Michael hops up from the floor and practically struts to the door. His round, perfect ass catches Ray’s eye, but Ray rips his gaze away and frowns comically hard at the headboard.

“Hey,” Michael barks over his shoulder. “Are you coming, uh… dude?” 

“Ray.” 

“Well, are you coming, Ray? Geoff won’t shut up until we do what he says.” 

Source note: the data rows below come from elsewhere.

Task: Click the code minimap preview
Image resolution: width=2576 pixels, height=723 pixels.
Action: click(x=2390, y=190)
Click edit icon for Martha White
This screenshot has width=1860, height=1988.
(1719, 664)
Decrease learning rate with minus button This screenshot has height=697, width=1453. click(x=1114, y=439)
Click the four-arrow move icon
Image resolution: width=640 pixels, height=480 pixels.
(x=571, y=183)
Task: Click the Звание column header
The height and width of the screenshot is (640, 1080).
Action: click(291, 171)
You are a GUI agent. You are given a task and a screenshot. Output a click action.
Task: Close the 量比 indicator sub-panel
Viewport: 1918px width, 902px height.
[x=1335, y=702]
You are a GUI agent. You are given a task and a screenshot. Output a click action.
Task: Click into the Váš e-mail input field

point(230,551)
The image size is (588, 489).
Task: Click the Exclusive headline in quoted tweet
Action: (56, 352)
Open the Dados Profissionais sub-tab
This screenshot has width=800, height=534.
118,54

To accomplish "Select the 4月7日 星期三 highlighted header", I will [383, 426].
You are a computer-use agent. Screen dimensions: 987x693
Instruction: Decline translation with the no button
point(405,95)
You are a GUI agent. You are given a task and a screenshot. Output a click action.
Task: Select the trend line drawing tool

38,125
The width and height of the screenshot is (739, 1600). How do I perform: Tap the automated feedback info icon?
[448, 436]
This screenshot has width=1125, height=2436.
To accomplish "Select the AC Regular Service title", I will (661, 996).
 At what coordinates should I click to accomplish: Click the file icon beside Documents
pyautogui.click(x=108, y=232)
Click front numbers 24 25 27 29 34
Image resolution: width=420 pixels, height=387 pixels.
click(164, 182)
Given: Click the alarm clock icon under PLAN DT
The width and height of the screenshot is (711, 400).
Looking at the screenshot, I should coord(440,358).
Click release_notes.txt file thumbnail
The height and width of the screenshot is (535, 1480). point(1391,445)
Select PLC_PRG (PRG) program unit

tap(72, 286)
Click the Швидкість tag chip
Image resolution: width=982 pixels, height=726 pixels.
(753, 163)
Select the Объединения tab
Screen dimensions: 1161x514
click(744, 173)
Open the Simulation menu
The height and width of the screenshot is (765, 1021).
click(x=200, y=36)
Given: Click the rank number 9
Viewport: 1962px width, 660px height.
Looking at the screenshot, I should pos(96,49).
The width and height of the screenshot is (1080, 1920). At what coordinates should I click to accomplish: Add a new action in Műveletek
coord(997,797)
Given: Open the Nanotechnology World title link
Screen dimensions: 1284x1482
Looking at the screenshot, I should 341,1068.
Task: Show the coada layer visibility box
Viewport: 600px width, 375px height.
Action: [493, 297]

Ray waits for the patter of Michael’s footsteps to fade before he turns around to face the doorway. His body still aches from sleeping on the ground and anxiety still claws at him about this whole apprentice thing. There’s still the matter of finding a master witch to teach him a craft, since he lacks, in his own words, a “natural skill.” As Ray scoots to the edge of the bed and his feet touch down on the floor, his instinct to just go with the flow and see what happens kicks in and urges him from the room. Geoff is an adult, he reasons, and must know of a master witch in town. That would get him back on track, at the least. Ray commits to asking Geoff as he snatches his folded dress from a desk pushed against a wall and changes clothes. 

A bell chiming from far away leads Ray from the bedroom, downstairs, to behind a counter. A short queue of people shuffles along as Geoff exchanges goods from chests and drawers for money. Ray stands on his tiptoes to catch a glimpse of what lies in the chests, but Geoff’s body blocks their contents. It’s only when he’s spoken and dealt with every customer in the store does Geoff sigh and turn around to greet Ray. Michael is nowhere in the store. 

“So, country witch—“ 

“Ray.” 

“ **Country witch** , what brings you to our fair, seaside city?” 

Footsteps and arguing echo from the stairs behind Ray, and he sidesteps the catfight in mid insult. 

“What were you thinking! Sleeping on strangers like a house cat? You’re mental.” 

“Mental? What does that even mean?” Michael shouts at a tall, gangly man. “And it wasn’t like I just walked up to Ray like, ‘meow, meow, I’m a cat,’ I followed him and checked him out, okay? So just shut up.” 

“’Meow, meow, I’m a cat?’ Cat’s don’t talk, Michael, and even if they did, they wouldn’t say something so stupid.” 

The conversation continues through a gap in the counter Michael makes by lifting a part of it. The two spit and hiss at each other past the door and onto the street outside until they disappear from view. Ray turns a confused eye on Geoff, but the man just shrugs. 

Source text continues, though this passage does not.